## Your instructions
Reproduce the material below word for word, with nothing changed.

Collection entries:
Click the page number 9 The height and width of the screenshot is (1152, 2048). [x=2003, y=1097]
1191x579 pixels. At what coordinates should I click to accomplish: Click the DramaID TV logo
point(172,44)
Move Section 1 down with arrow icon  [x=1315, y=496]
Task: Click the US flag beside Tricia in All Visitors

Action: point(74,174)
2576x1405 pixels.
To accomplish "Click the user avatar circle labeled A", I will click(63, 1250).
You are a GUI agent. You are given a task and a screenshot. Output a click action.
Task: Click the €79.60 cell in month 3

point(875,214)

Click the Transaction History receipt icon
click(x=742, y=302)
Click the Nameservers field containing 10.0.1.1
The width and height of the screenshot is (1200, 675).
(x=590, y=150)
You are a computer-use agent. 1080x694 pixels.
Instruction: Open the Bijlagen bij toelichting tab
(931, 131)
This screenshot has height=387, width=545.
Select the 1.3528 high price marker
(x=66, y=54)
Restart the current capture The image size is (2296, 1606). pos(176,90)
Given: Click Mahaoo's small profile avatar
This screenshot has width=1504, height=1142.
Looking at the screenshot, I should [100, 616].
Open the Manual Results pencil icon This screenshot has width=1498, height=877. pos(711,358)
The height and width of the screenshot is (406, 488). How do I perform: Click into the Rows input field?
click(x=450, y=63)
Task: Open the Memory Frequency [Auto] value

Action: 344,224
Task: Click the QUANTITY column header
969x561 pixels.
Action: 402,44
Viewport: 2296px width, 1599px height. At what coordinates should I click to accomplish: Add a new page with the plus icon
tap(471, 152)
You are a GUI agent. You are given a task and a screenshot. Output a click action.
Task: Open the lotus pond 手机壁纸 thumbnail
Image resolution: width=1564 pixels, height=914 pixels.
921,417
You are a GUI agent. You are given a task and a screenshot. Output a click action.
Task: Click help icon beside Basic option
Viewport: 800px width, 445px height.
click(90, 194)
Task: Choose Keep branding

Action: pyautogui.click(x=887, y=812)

## Solution
Click the page number 9 The height and width of the screenshot is (1152, 2048). [x=2003, y=1097]
1191x579 pixels. At what coordinates should I click to accomplish: Click the DramaID TV logo
point(172,44)
Move Section 1 down with arrow icon  [x=1315, y=496]
Task: Click the US flag beside Tricia in All Visitors

Action: point(74,174)
2576x1405 pixels.
To accomplish "Click the user avatar circle labeled A", I will click(63, 1250).
You are a GUI agent. You are given a task and a screenshot. Output a click action.
Task: Click the €79.60 cell in month 3

point(875,214)

Click the Transaction History receipt icon
click(x=742, y=302)
Click the Nameservers field containing 10.0.1.1
The width and height of the screenshot is (1200, 675).
(x=590, y=150)
You are a computer-use agent. 1080x694 pixels.
Instruction: Open the Bijlagen bij toelichting tab
(931, 131)
This screenshot has height=387, width=545.
Select the 1.3528 high price marker
(x=66, y=54)
Restart the current capture The image size is (2296, 1606). pos(176,90)
Given: Click Mahaoo's small profile avatar
This screenshot has width=1504, height=1142.
Looking at the screenshot, I should [100, 616].
Open the Manual Results pencil icon This screenshot has width=1498, height=877. pos(711,358)
The height and width of the screenshot is (406, 488). How do I perform: Click into the Rows input field?
click(x=450, y=63)
Task: Open the Memory Frequency [Auto] value

Action: 344,224
Task: Click the QUANTITY column header
969x561 pixels.
Action: 402,44
Viewport: 2296px width, 1599px height. At what coordinates should I click to accomplish: Add a new page with the plus icon
tap(471, 152)
You are a GUI agent. You are given a task and a screenshot. Output a click action.
Task: Open the lotus pond 手机壁纸 thumbnail
Image resolution: width=1564 pixels, height=914 pixels.
921,417
You are a GUI agent. You are given a task and a screenshot. Output a click action.
Task: Click help icon beside Basic option
Viewport: 800px width, 445px height.
click(90, 194)
Task: Choose Keep branding

Action: pyautogui.click(x=887, y=812)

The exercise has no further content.